Looking for a special treat for a special time? A friend from long ago shared the recipe for chocolate caramel apples she used to make every year for the trick-or-treaters that came to her door.  She hadn't realized just how popular they were until she discovered that the kids that use to come to her home were now driving their own kids to her door on Halloween.
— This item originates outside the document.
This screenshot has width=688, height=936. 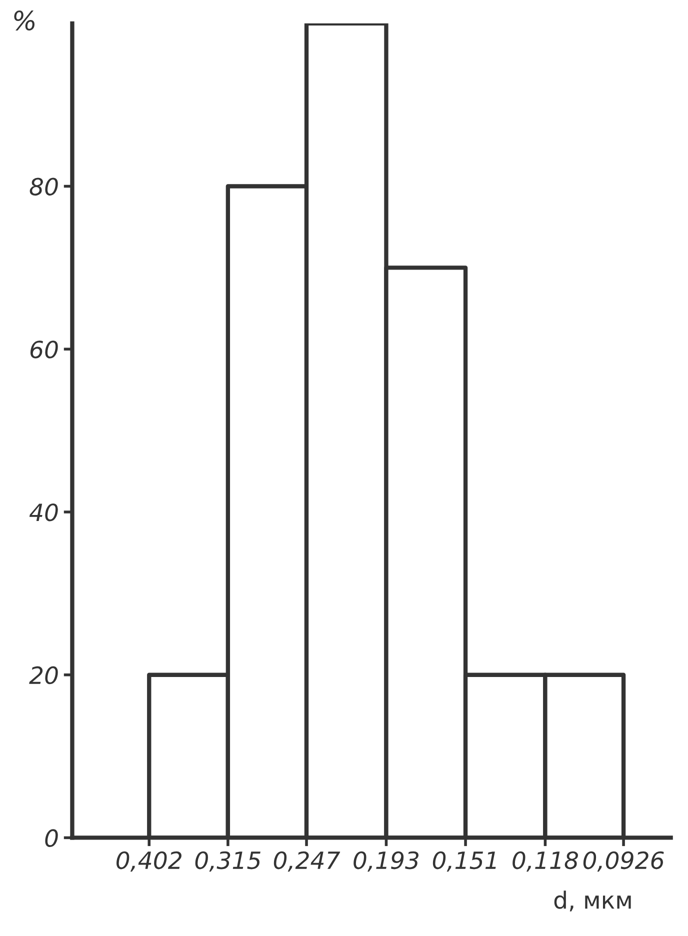 I want to click on y-tick-label: 20, so click(x=44, y=675).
Mary Sue's Chocolate Caramel Apples
(recipe makes enough for 12-24 apples, depending on their size)
small, crisp tart apples
popsicle sticks or skewers
1 cup butter or margarine
2-1/2 cups brown sugar, packed
dash salt
1 cup light corn syrup
1 14 oz. can sweetened condensed milk
2 squares (2 ounces) unsweetened chocolate
1 tsp. vanilla
1 cup chopped peanuts

Wash and dry apples. Insert stick or skewer into stem end of each. Set aside. Butter baking sheets. In large, heavy saucepan, melt butter. Stir in brown sugar and salt. Add corn syrup and mix well. Gradually stir in milk; add chocolate. Cook over medium heat, stirring constantly, about 12-15 minutes, until candy reaches firm ball stage (245 degrees on candy thermometer). Remove from heat and stir in vanilla. Dip each apple into caramel sauce, turning to coat. Scrape excess off bottom. Dip bottom in peanuts. Set on buttered pan. After they cool, slide them onto cupcake papers. The apples should be made the day they will be served.